BACKGROUND AND AIMS Endoscopic therapy of benign biliary strictures with multiple plastic stent (MPS) placement has shown satisfactory results. However, the literature describes various benign biliary stricture etiologies. The aim of this study was to evaluate long-term MPS results in patients with postcholecystectomy biliary strictures (PCBSs). METHODS PCBS patients without complete bile duct transection were included. ERCP consisted of placing an increasing plastic stent number over time, exchanged at regular intervals (3-4 months), until complete morphologic stricture disappearance. After stent removal, patient follow-up comprised liver function tests and clinical assessment. RESULTS One hundred fifty-four patients (43.5% men; mean age, 53 years) were enrolled; in 43% of the cases, PCBSs were involved or were close to the main hepatic confluence. PCBS resolution rate was 96.7% (n = 149). A mean maximum number of 4.3 ± 1.6 stents were placed side-by-side; a mean of 4.2 ± 1.5 ERCPs per patient was needed to obtain PCBS resolution during a mean treatment period of 11.8 ± 6.4 months. Unscheduled stent exchange because of cholangitis, jaundice, or pain occurred in 7.4% of cases. Procedure-related mortality was absent. Follow-up data were available in 85.2% of cases. After a mean follow-up of 11.1 ± 4.9 years, stricture recurrence rate was 9.4% (n = 12). Subsequent to retreatment, 83.3% of patients (n = 10) were asymptomatic after a mean time of 9 years, whereas 2 patients underwent hepaticojejunostomy because of failed retreatment. Statistical analysis revealed no risk factors for PCBS recurrence after MPS. CONCLUSIONS Endoscopic therapy of PCBSs with MPSs is safe and effective at long-term follow-up. PCBSs involving or close to the main hepatic confluence were successfully treated with MPSs. PCBS recurrence rate is low and can be successful endoscopically retreated without precluding possible surgical treatment.

中文翻译:

胆囊切除术后胆管狭窄的内镜治疗采用多个塑料支架:长期的结果在大量患者中得到了应用。

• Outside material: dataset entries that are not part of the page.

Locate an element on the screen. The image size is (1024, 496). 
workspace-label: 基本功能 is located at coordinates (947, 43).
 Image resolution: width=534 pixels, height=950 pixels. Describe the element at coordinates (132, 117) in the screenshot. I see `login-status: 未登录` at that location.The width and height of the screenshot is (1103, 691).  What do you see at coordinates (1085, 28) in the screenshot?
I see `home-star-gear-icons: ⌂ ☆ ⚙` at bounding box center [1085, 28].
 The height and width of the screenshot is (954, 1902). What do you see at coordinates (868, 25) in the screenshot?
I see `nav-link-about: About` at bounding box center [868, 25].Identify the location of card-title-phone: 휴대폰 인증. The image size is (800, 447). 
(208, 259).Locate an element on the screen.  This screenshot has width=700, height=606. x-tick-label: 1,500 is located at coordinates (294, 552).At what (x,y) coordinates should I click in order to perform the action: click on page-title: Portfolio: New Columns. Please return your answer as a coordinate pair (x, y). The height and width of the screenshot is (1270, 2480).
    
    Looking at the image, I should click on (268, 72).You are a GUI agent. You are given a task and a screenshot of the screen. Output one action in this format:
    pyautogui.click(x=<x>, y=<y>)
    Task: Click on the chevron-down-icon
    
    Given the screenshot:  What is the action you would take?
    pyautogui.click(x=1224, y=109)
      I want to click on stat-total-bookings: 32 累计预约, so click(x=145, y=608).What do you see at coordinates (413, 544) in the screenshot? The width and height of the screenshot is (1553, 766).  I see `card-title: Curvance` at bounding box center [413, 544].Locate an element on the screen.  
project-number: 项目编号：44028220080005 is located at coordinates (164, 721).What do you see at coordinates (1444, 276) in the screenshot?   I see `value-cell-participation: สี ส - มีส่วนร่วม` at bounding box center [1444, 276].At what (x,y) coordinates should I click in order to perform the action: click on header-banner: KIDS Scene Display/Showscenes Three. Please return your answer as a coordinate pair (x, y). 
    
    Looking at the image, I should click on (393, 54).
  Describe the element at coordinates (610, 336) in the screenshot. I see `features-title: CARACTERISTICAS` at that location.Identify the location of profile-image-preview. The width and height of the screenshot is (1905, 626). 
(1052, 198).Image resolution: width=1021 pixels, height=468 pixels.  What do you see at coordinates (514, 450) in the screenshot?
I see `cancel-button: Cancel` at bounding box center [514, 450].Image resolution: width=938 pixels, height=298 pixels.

背景与目的内镜下多塑料支架置入术治疗良性胆管狭窄已显示出令人满意的效果。然而,文献描述了各种良性胆道狭窄病因。这项研究的目的是评估胆囊切除术后胆道狭窄(PCBSs)患者的长期MPS结果。方法纳入没有完全胆管横切的PCBS患者。ERCP包括随着时间的推移放置数量不断增加的塑料支架,并定期(3-4个月)进行更换,直到形态学完全消失。取出支架后,对患者进行随访,包括肝功能检查和临床评估。结果纳入154例患者(男性43.5%;平均年龄53岁); 在43%的情况下,多氯联苯参与或接近主要肝脏汇合处。PCBS分辨率为96.7%(n = 149)。并排放置平均最大数量为4.3±1.6的支架;在平均11.8±6.4个月的治疗期内,每位患者平均需要4.2±1.5 ERCPs才能获得PCBS分辨率。7.4%的病例由于胆管炎,黄疸或疼痛而进行了计划外的支架更换。缺乏与手术相关的死亡率。在85.2%的病例中可获得随访数据。平均随访11.1±4.9年后,狭窄复发率为9.4%(n = 12)。再治疗后,平均9年后83.3%的患者(n = 10)无症状,而2名患者因再治疗失败而进行了肝空肠造口术。统计分析显示,MPS后没有PCBS复发的危险因素。结论内镜治疗多发性硬化症的PCBSs在长期随访中是安全有效的。用MPS成功治疗了涉及或接近主要肝融合的PCBS。PCBS复发率低,可以在内镜下成功治愈,而无需排除可能的手术治疗。